[DATASET RECORDS — start]

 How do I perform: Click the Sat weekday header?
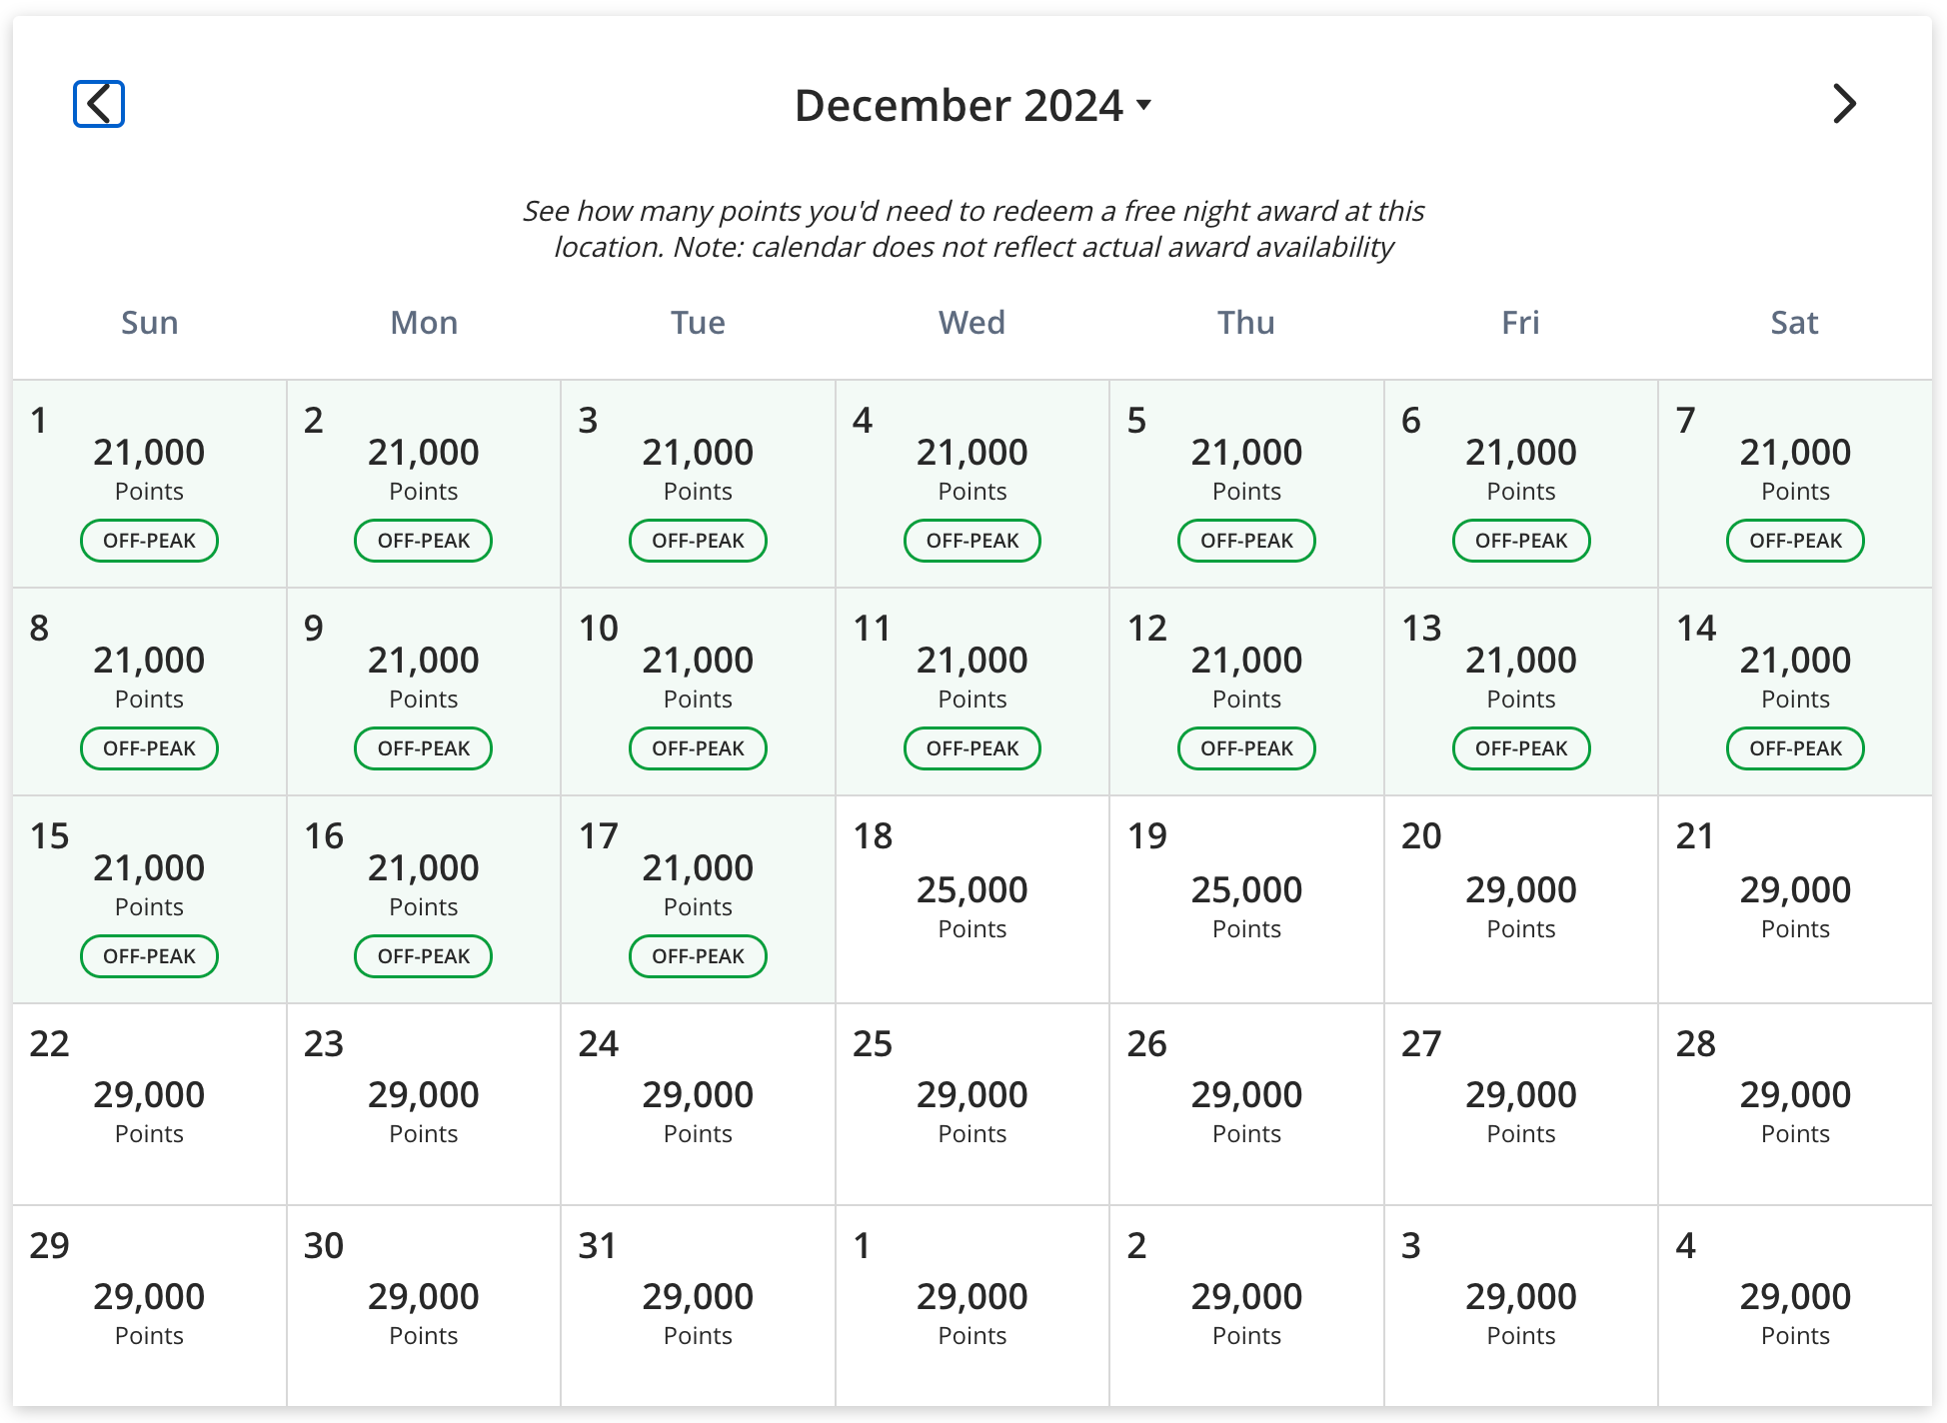[1795, 322]
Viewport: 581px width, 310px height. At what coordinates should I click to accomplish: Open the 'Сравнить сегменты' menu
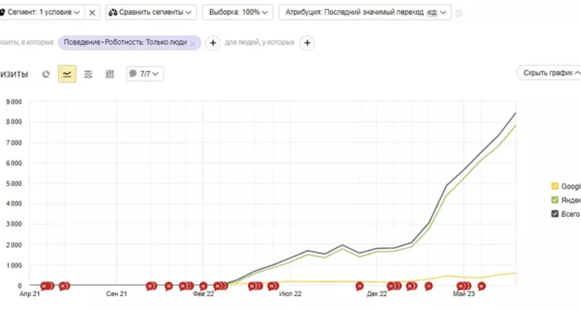tap(151, 12)
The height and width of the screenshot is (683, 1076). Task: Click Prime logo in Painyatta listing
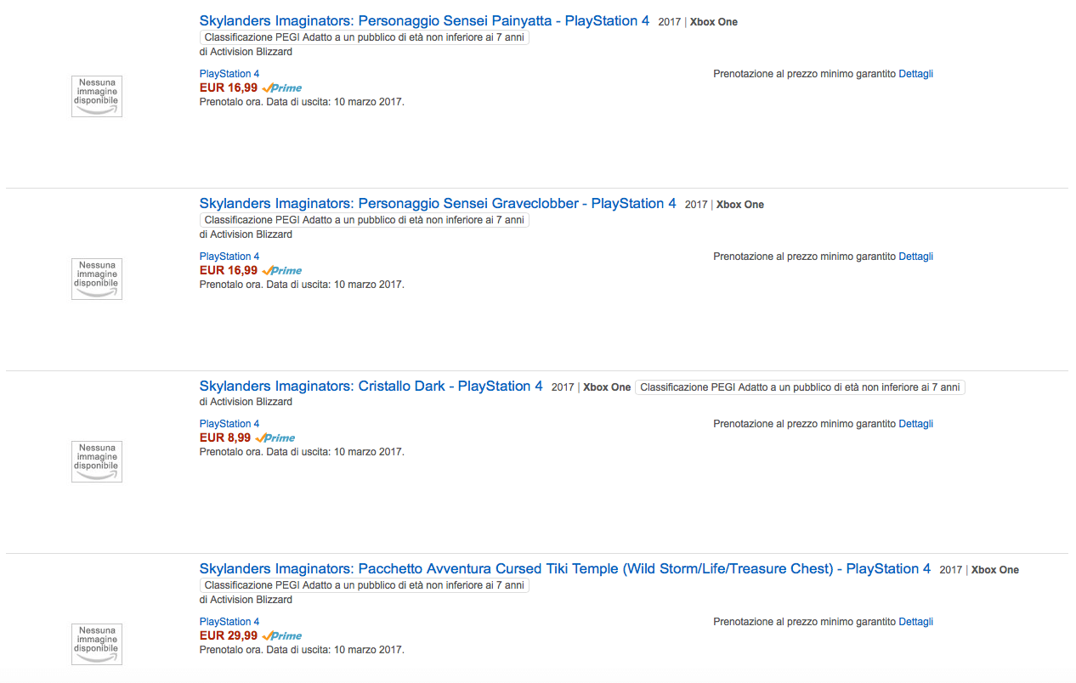click(x=282, y=88)
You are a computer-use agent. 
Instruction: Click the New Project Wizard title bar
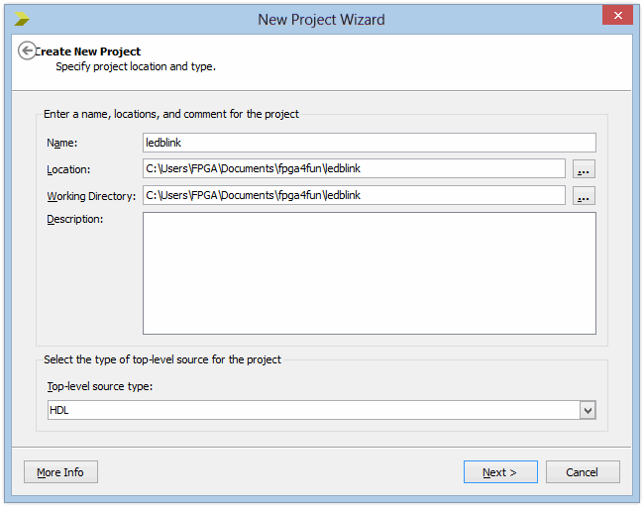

[DATASET RECORDS — finish]

WORK TASK: Could you write out the records again exactly, omitting each image?

ANSWER:
 How do I perform: Click the Sat weekday header?
[1795, 322]
Viewport: 581px width, 310px height. At what coordinates should I click to accomplish: Open the 'Сравнить сегменты' menu
tap(151, 12)
The height and width of the screenshot is (683, 1076). Task: Click Prime logo in Painyatta listing
click(x=282, y=88)
You are a computer-use agent. 
Instruction: Click the New Project Wizard title bar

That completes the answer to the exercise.